Data Structures – Are Trees Organized by Firstchild, Nextsibling Structure?

data structures

Usually, tree data structures are organised in a way that each node contains pointers to all its children.

       +-----------------------------------------+
       |        root                             | 
       | child1            child2         child3 |
       +--+------------------+----------------+--+
          |                  |                |
+---------------+    +---------------+    +---------------+
|    node1      |    |     node2     |    |     node3     |
| child1 child2 |    | child1 child2 |    | child1 child2 |
+--+---------+--+    +--+---------+--+    +--+---------+--+
   |         |          |         |          |         |

This seems natural, but it comes with some problems. For example, when the number of child nodes varies, you need something like an array or list to manage the childs.
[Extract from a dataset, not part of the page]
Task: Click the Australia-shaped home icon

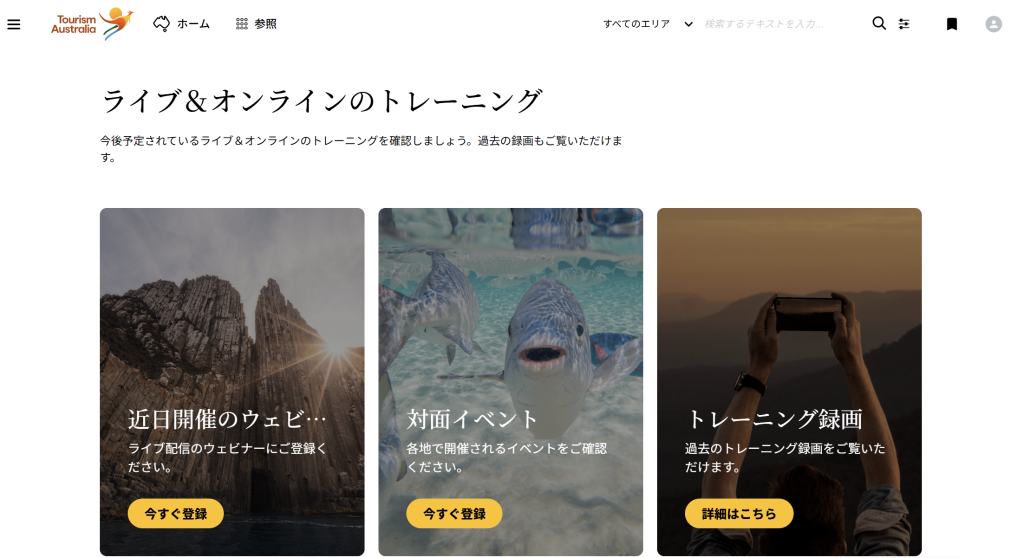Action: pos(161,24)
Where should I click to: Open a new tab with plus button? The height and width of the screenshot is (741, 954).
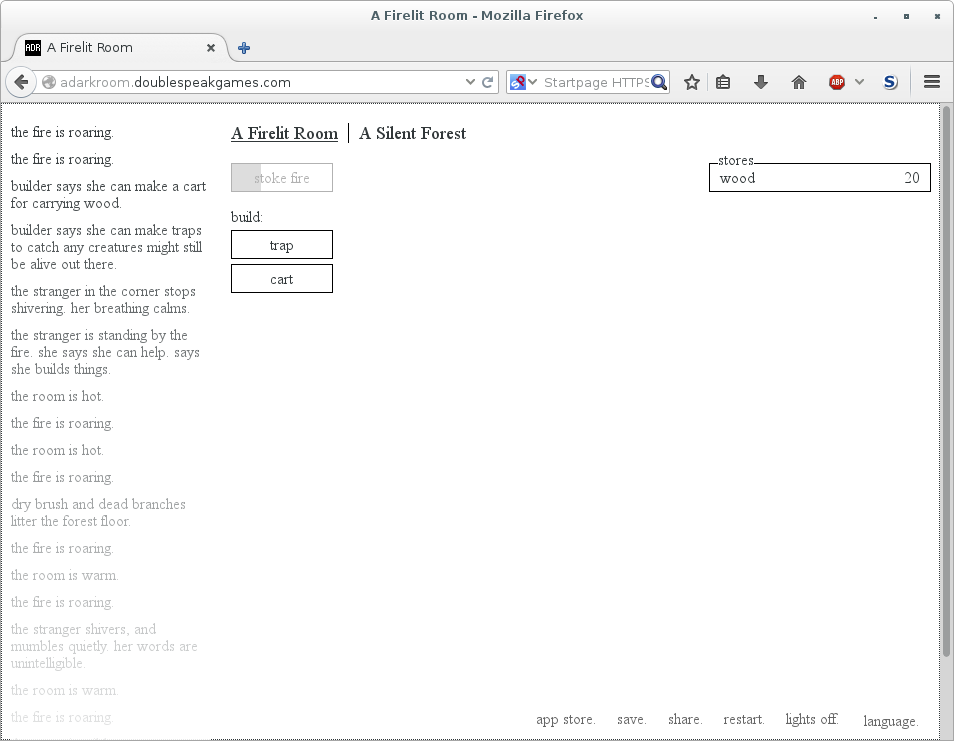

By using only (first)child and (next)sibling pointers instead, we get something that looks like that:

       +-------------------+
       |        root       |
       | child    sibling  +--->NULL
       +--+----------------+
          |             
+----------------+    +----------------+    +----------------+
|    node1       |    |     node2      |    |     node3      |
| child  sibling +--->| child  sibling +--->| child  sibling +--->NULL
+--+-------------+    +--+-------------+    +--+-------------+
   |                     |                     |

Oviously, this kind of structure can represent trees just as well, but it also offers some advantages. Most important is that we don't have to worry about the number of child nodes any more. When used for a parse tree, it offers a natural representation for a term like "a+b+c+d+e" without becoming a deep tree.
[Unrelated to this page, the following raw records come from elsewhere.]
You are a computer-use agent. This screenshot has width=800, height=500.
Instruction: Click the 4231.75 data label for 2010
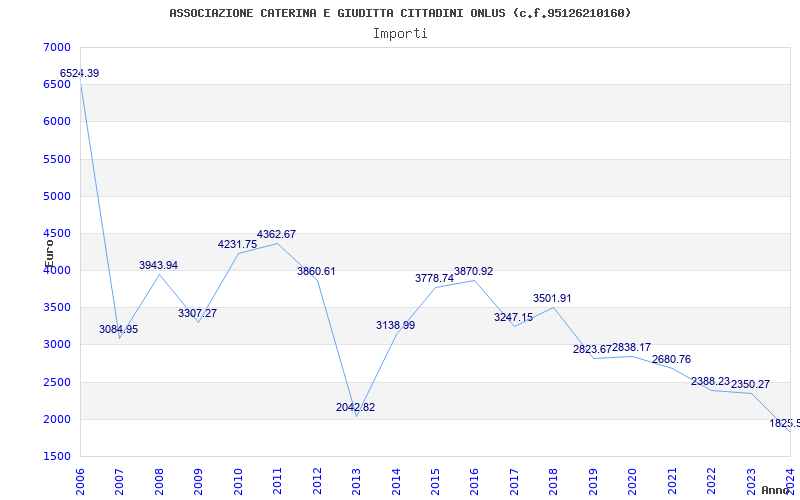click(237, 244)
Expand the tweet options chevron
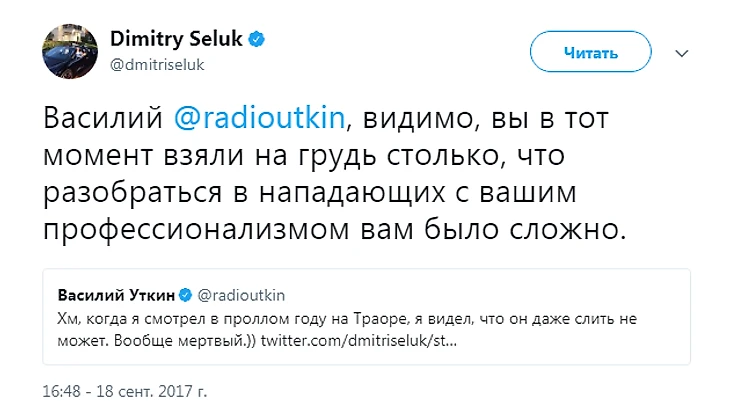Image resolution: width=730 pixels, height=406 pixels. (x=682, y=52)
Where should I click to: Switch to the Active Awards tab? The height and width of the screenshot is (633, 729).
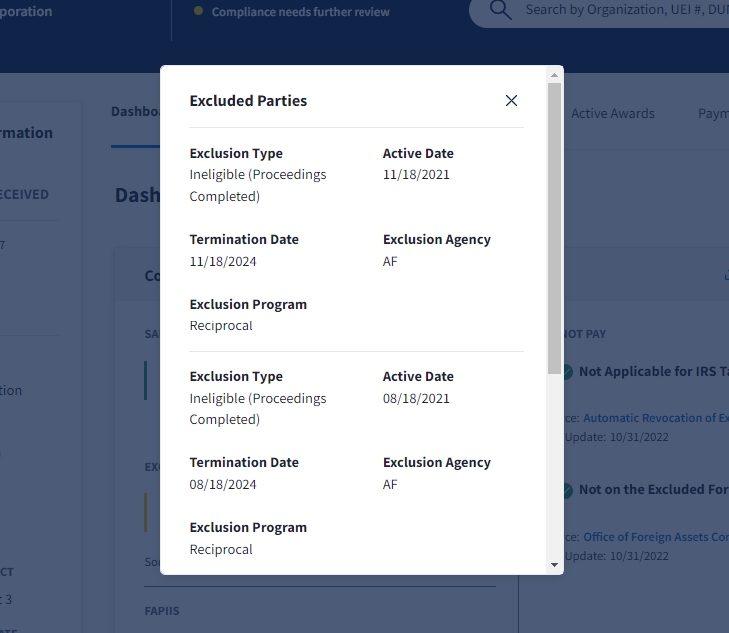[x=612, y=114]
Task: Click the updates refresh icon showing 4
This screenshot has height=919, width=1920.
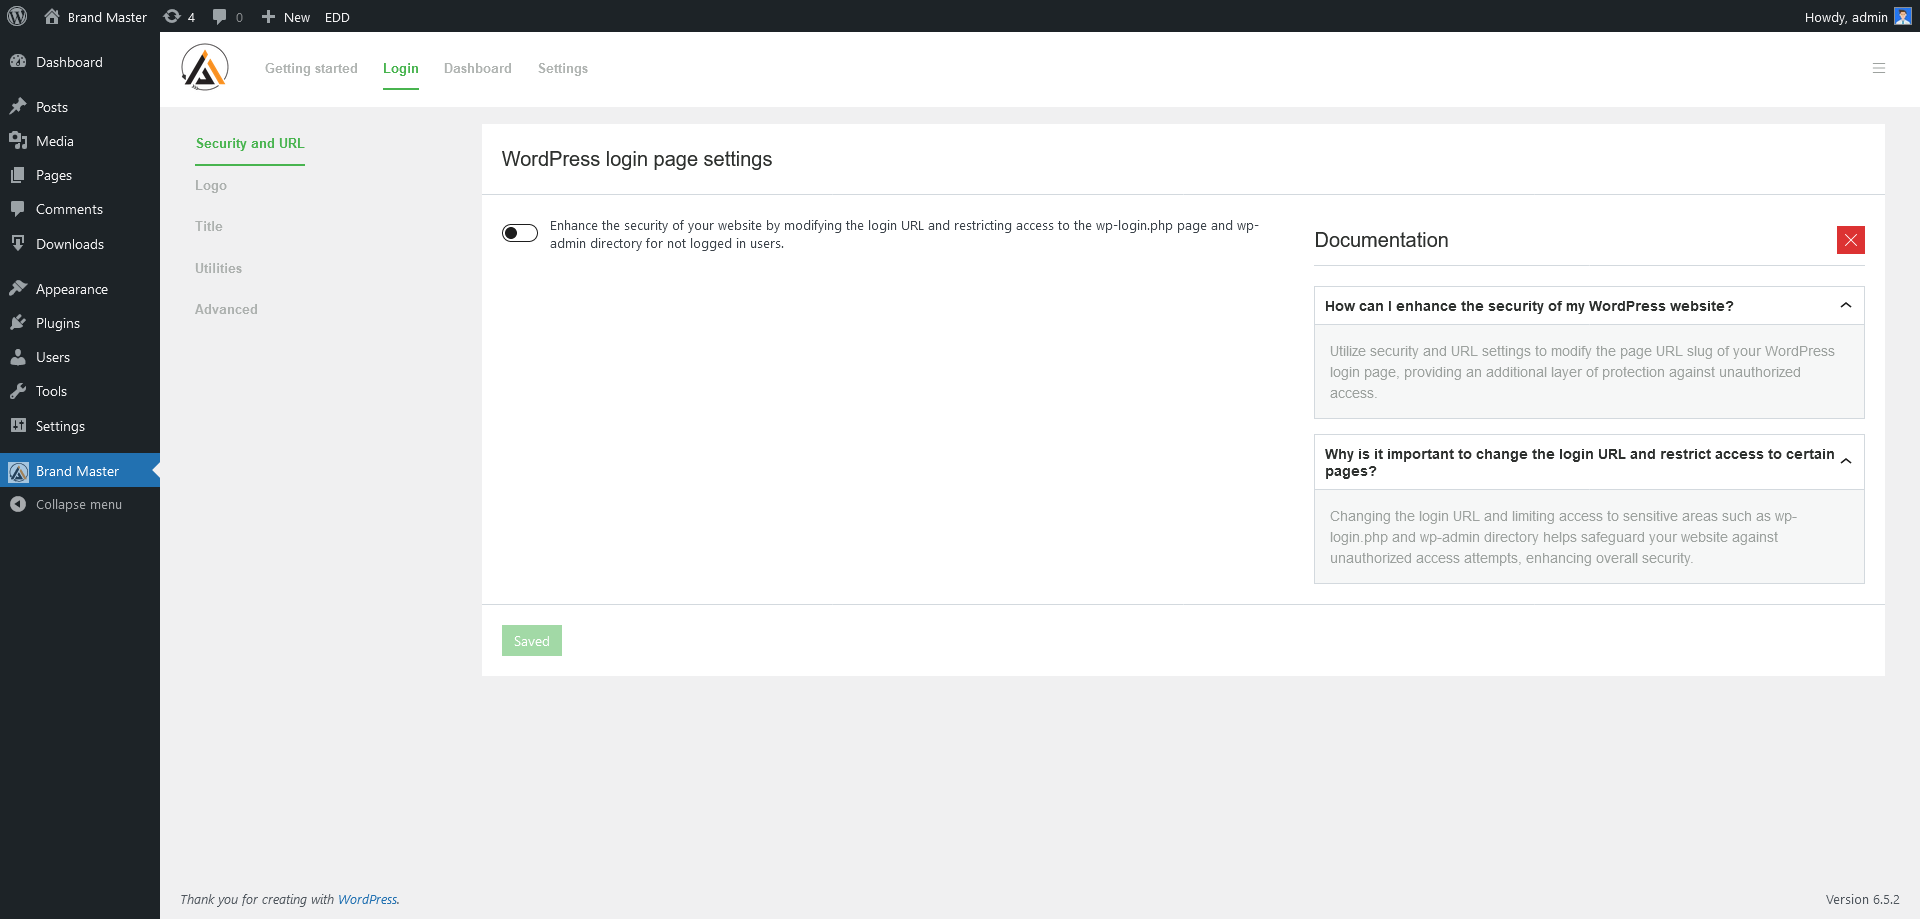Action: point(171,16)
Do collection libraries offer tree structures like that? Do parsers use such a structure? If not, what are the reasons?

Best Answer

Trees, like lists, are "abstract data types" which can be implemented in different ways. Each way has it's advantages and disadvantages.

In the first example, the main advantage of this structure is that you can access any child in O(1). The disadvantage is that appending a child might sometimes be a little more expensive when the array has to be expanded. This cost is relatively small though. It is also one of the simplest implementation.
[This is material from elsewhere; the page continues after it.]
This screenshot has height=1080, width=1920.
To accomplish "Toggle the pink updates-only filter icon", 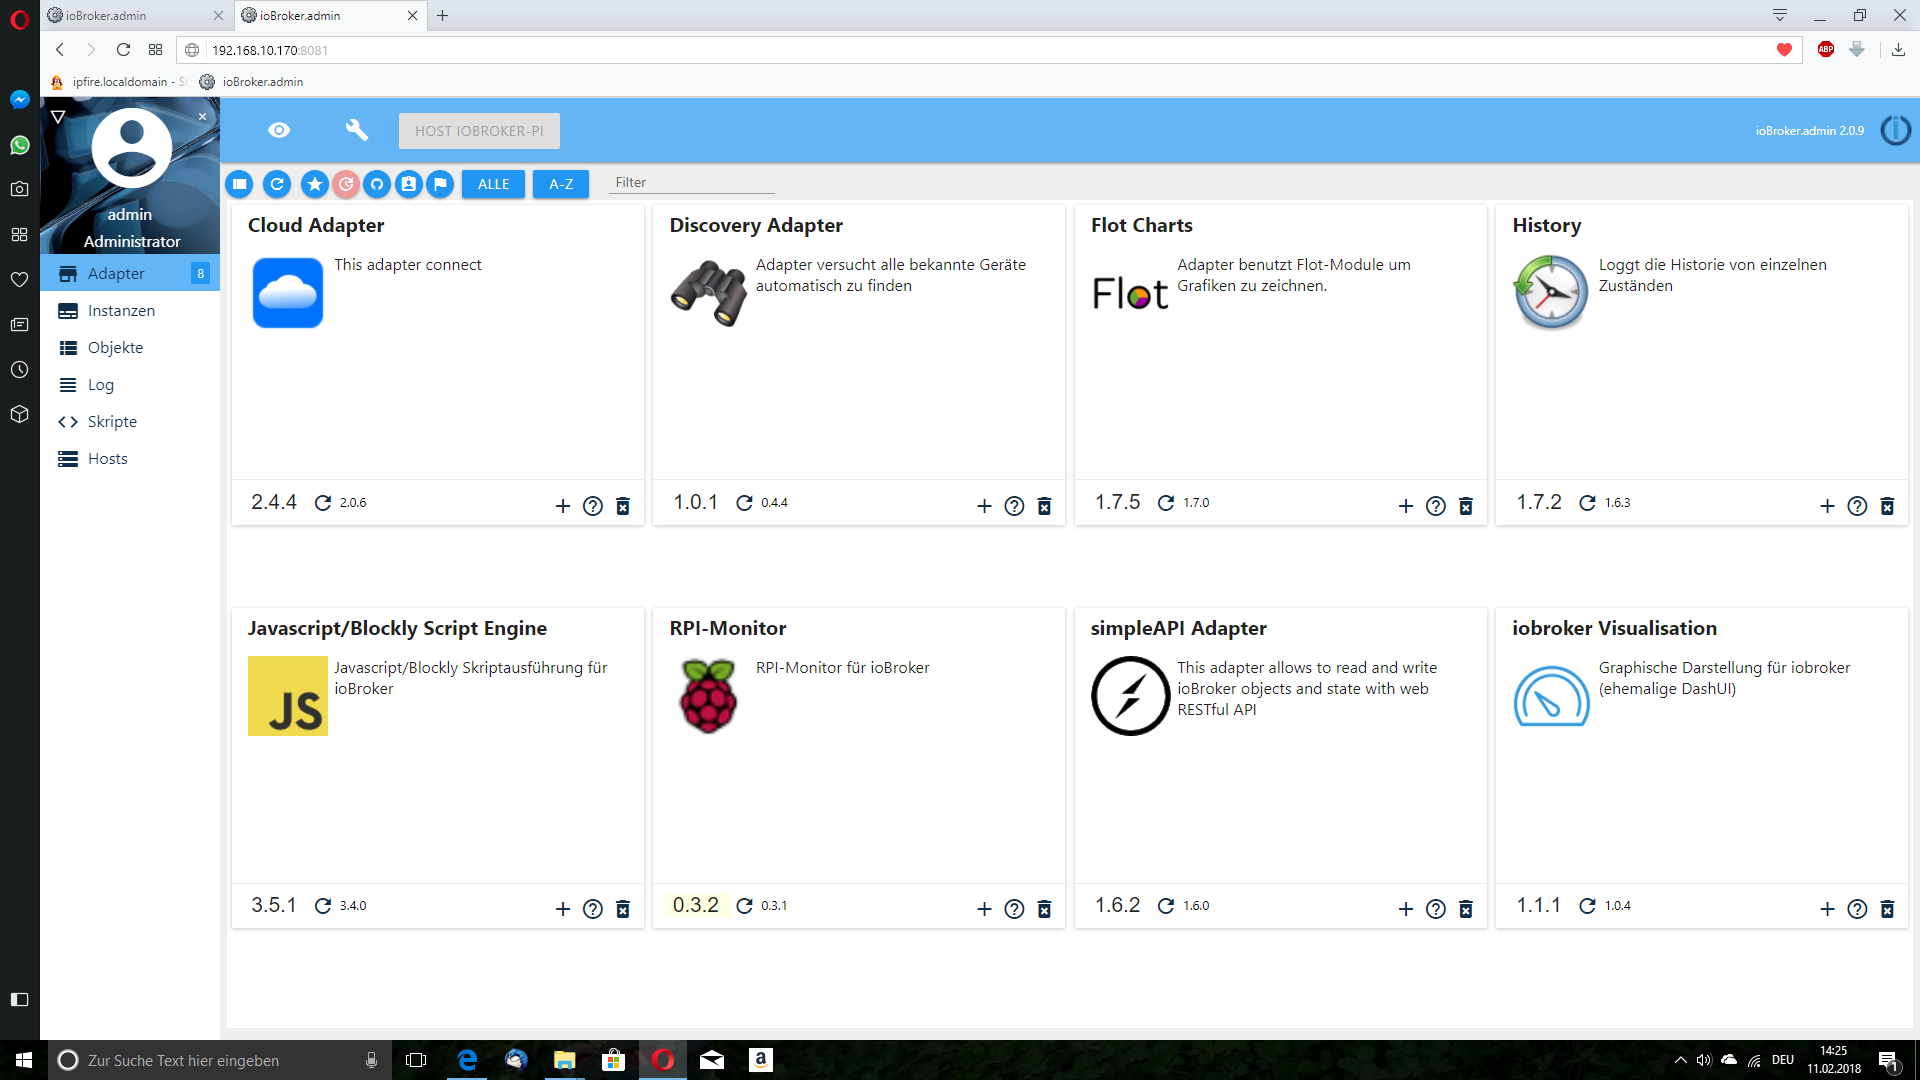I will 346,184.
In the second example, the main advantage is that you always append a child in O(1). The main disadvantage is that random access to a child costs O(n). Also, it may be less interesting for huge trees for two reasons: it has a memory overhead of one object header and two pointers per node, and the nodes are randomly spread over memory which may cause a lot of swapping between the CPU cache and the memory when the tree is traversed, making this implementation less appealing for them. This is not a problem for normal trees and applications though.

One last interesting possibility which was not mentioned is to store the whole tree in a single array. This leads to more complex code, but is sometimes a very advantageous implementation in specific cases, especially for huge fixed trees, since you can spare the cost of the object header and allocate contiguous memory.